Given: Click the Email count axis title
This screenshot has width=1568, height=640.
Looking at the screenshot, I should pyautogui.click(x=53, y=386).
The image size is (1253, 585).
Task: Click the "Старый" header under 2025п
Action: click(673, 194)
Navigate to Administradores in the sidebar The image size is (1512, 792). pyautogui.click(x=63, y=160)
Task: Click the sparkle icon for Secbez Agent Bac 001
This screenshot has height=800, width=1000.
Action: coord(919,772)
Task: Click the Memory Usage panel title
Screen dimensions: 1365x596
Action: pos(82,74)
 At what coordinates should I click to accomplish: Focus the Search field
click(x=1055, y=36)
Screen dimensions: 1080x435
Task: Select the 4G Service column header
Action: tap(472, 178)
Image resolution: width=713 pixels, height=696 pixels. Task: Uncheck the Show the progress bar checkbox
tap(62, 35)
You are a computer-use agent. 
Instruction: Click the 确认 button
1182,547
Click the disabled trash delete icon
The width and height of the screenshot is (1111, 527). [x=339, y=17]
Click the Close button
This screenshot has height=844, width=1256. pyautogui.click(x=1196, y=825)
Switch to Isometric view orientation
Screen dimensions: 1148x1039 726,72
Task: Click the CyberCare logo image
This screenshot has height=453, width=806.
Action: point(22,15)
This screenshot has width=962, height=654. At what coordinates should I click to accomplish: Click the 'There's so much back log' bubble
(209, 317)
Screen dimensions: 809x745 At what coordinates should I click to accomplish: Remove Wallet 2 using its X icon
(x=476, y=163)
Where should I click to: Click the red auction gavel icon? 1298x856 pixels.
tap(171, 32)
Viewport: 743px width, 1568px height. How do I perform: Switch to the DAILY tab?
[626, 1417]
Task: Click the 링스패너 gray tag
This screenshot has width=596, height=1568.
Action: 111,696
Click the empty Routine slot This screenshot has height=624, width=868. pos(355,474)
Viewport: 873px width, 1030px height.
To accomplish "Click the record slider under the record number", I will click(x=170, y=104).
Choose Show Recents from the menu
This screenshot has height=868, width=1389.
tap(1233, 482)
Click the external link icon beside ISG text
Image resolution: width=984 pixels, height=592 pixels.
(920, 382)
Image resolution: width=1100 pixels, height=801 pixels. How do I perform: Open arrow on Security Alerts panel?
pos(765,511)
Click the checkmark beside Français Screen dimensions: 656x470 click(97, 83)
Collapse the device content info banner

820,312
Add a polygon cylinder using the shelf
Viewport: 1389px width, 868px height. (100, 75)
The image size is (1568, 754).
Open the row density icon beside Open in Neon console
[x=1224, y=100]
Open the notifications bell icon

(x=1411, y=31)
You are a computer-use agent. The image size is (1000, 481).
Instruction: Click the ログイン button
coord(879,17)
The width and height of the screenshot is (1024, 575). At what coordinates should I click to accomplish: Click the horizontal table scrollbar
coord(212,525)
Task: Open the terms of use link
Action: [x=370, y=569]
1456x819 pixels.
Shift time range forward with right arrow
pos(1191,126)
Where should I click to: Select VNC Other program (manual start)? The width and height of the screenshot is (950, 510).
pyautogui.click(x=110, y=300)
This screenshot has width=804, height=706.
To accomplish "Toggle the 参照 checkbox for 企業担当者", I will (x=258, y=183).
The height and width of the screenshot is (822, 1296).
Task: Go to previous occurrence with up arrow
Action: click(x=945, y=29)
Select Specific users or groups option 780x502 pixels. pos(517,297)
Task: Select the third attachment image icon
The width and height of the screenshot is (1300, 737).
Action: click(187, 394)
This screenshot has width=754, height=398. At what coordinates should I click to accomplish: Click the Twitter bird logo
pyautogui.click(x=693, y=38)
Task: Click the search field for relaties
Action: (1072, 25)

⁂

◆ JOB ◆
Copy out every one of the records above, word for word and with the same characters and punctuation.

◆ RESPONSE TO THE EXERCISE ◆
Given: Click the Email count axis title
This screenshot has width=1568, height=640.
Looking at the screenshot, I should pyautogui.click(x=53, y=386).
The image size is (1253, 585).
Task: Click the "Старый" header under 2025п
Action: click(673, 194)
Navigate to Administradores in the sidebar The image size is (1512, 792). pyautogui.click(x=63, y=160)
Task: Click the sparkle icon for Secbez Agent Bac 001
This screenshot has height=800, width=1000.
Action: coord(919,772)
Task: Click the Memory Usage panel title
Screen dimensions: 1365x596
Action: pos(82,74)
 At what coordinates should I click to accomplish: Focus the Search field
click(x=1055, y=36)
Screen dimensions: 1080x435
Task: Select the 4G Service column header
Action: tap(472, 178)
Image resolution: width=713 pixels, height=696 pixels. Task: Uncheck the Show the progress bar checkbox
tap(62, 35)
You are a computer-use agent. 
Instruction: Click the 确认 button
1182,547
Click the disabled trash delete icon
The width and height of the screenshot is (1111, 527). [x=339, y=17]
Click the Close button
This screenshot has height=844, width=1256. pyautogui.click(x=1196, y=825)
Switch to Isometric view orientation
Screen dimensions: 1148x1039 726,72
Task: Click the CyberCare logo image
This screenshot has height=453, width=806.
Action: point(22,15)
This screenshot has width=962, height=654. At what coordinates should I click to accomplish: Click the 'There's so much back log' bubble
(209, 317)
Screen dimensions: 809x745 At what coordinates should I click to accomplish: Remove Wallet 2 using its X icon
(x=476, y=163)
Where should I click to: Click the red auction gavel icon? 1298x856 pixels.
tap(171, 32)
Viewport: 743px width, 1568px height. How do I perform: Switch to the DAILY tab?
[626, 1417]
Task: Click the 링스패너 gray tag
This screenshot has width=596, height=1568.
Action: 111,696
Click the empty Routine slot This screenshot has height=624, width=868. pos(355,474)
Viewport: 873px width, 1030px height.
To accomplish "Click the record slider under the record number", I will click(x=170, y=104).
Choose Show Recents from the menu
This screenshot has height=868, width=1389.
tap(1233, 482)
Click the external link icon beside ISG text
Image resolution: width=984 pixels, height=592 pixels.
(920, 382)
Image resolution: width=1100 pixels, height=801 pixels. How do I perform: Open arrow on Security Alerts panel?
pos(765,511)
Click the checkmark beside Français Screen dimensions: 656x470 click(97, 83)
Collapse the device content info banner

820,312
Add a polygon cylinder using the shelf
Viewport: 1389px width, 868px height. (100, 75)
The image size is (1568, 754).
Open the row density icon beside Open in Neon console
[x=1224, y=100]
Open the notifications bell icon

(x=1411, y=31)
You are a computer-use agent. The image size is (1000, 481).
Instruction: Click the ログイン button
coord(879,17)
The width and height of the screenshot is (1024, 575). At what coordinates should I click to accomplish: Click the horizontal table scrollbar
coord(212,525)
Task: Open the terms of use link
Action: [x=370, y=569]
1456x819 pixels.
Shift time range forward with right arrow
pos(1191,126)
Where should I click to: Select VNC Other program (manual start)? The width and height of the screenshot is (950, 510).
pyautogui.click(x=110, y=300)
This screenshot has width=804, height=706.
To accomplish "Toggle the 参照 checkbox for 企業担当者", I will (x=258, y=183).
The height and width of the screenshot is (822, 1296).
Task: Go to previous occurrence with up arrow
Action: click(x=945, y=29)
Select Specific users or groups option 780x502 pixels. pos(517,297)
Task: Select the third attachment image icon
The width and height of the screenshot is (1300, 737).
Action: click(187, 394)
This screenshot has width=754, height=398. At what coordinates should I click to accomplish: Click the Twitter bird logo
pyautogui.click(x=693, y=38)
Task: Click the search field for relaties
Action: (1072, 25)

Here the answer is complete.